Position Title: Technical Writer I
Work Location: Houston, TX
Assignment Duration: 12 months (08/18/2025 to 08/14/2026)
Work Schedule: M-F 1st Shift on-site 5x/week
Work Arrangement: On-site
Position Summary: Responsible for tracking, management, and completion of Supply Chain Quality Records in partnership with applicable SMEs, leading error prevention and continuous improvement initiatives.
Background & Context: Not explicitly stated in the job description.
Key Responsibilities:

• Serves as the Quality Record (PR) Subject Matter Expert (SME), Level I, for the Warehouse / Supply Chain team
• Responsible for the initiation, investigation and completion of Minor process deviations
• Demonstrates technical writing for the educated but uninformed reader, translate simple to moderate scientific events into a brief and cohesive report as a finished product
• Demonstrates ability to capture immediate actions and containment of the event, address comments from stakeholders on the compiled final report
• Displays ability to gather data from various sources across the site, performance of Root Cause Analysis (RCA) to determine the most likely cause of the deviation investigation
• Familiarity with cGMP quality systems, and demonstrates ability to read and comprehend GMP documents (i.e. SOPs, logs, Batch Records)
• Problem solving in a cross-functional setting, and participation and attendance at the deviation review board
• Management of multiple projects and timelines concurrently
• Ability to adhere to standard timeline, and escalate actions appropriately for resolution in a timely manner
• Demonstrates professional interactions with internal team and with external customers to communicate investigational current status and comments resolution
• Communication of any escalations to team and upper management
• Demonstrates an openness to customer feedback, and takes action to enhance customer satisfaction within the scope of their role under guidance of supervisor/manager
• Generously shares information and knowledge with others across the team
• Routine interaction with Quality Assurance (Raw Materials) and other interdepartmental members to communicate investigational current status, alignment meetings, facilitated reviews, CAPA discussions, comments resolution
• Works well on a team, and be able to trouble shoot and problem solve in a cross functional team setting
• Treats all co-workers and customers professionally and with respect
• Work on the Warehouse floor for data gathering and observing of processes for investigations
• Performs other duties as assigned

Qualification & Experience:

• Experience performing root-cause analysis, leading, and completing lab investigations
• Prior experience working in a laboratory setting required
• Responsible for initiation, investigation and completion of Minor/Track and Trend process deviations
• Demonstrates technical writing for the educated but uninformed reader, translate simple to moderate scientific events into a brief and cohesive report as a finished product
• Displays ability to gather data from various sources across the site, performance of Root Cause Analysis (RCA) to determine the most likely cause of the deviation investigation
• Familiarity with cGMP quality systems, and demonstrates ability to read and comprehend GMP documents (i.e.

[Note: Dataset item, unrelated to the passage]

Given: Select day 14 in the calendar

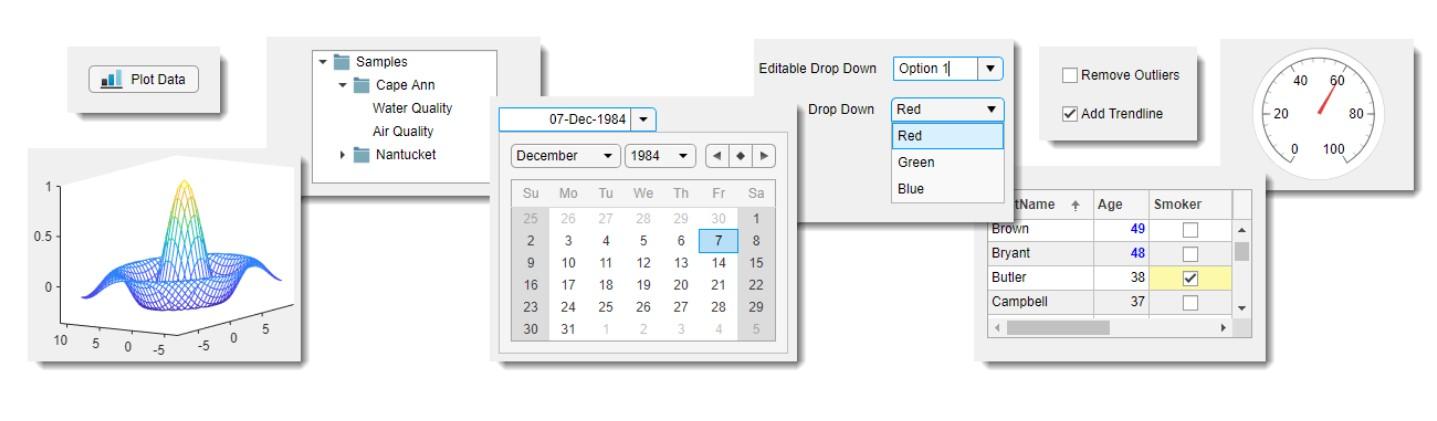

SOPs, logs, Batch Records)
• Proficient in the use of spreadsheets, databases, and word processing software
• Prior experience with TrackWise preferred
• Problem solving in a cross-functional setting, and participation and attendance at the deviation review board
• Ability to adhere to standard timeline, and escalate actions appropriately for resolution in a timely manner
• Writing is typically free of punctuation, spelling and grammatical errors
• Communication of any escalations to team and upper management. Provides timely, clear, and accurate updates without being prompted
• Demonstrates professional interactions with internal team and with external customers to communicate investigational current status and comments resolution
• Generously shares information and knowledge with others across the team
• Dependable and able to work well within a team
• Routine interaction with Quality Assurance and other Quality departments to communicate investigational current status, alignment meetings, facilitated reviews, CAPA discussions, comments resolution
• Actively attempts to understand the logic or basis for change in tasks or situations
• Is optimistic and displays a positive attitude even during periods of adversity
• Work on the lab floor for data gathering and observing of processes for investigations
• Willing to pursue opportunities that can lead to substantial benefit, even if there are risks involved
• Seeks feedback, reflects on their own development needs in order to improve continuously
• Champions change speaking positively to and about others in all situations

 

 


At SPECTRAFORCE, we are committed to maintaining a workplace that ensures fair compensation and wage transparency in adherence with all applicable state and local laws. This position’s starting pay is: $20.99/hr.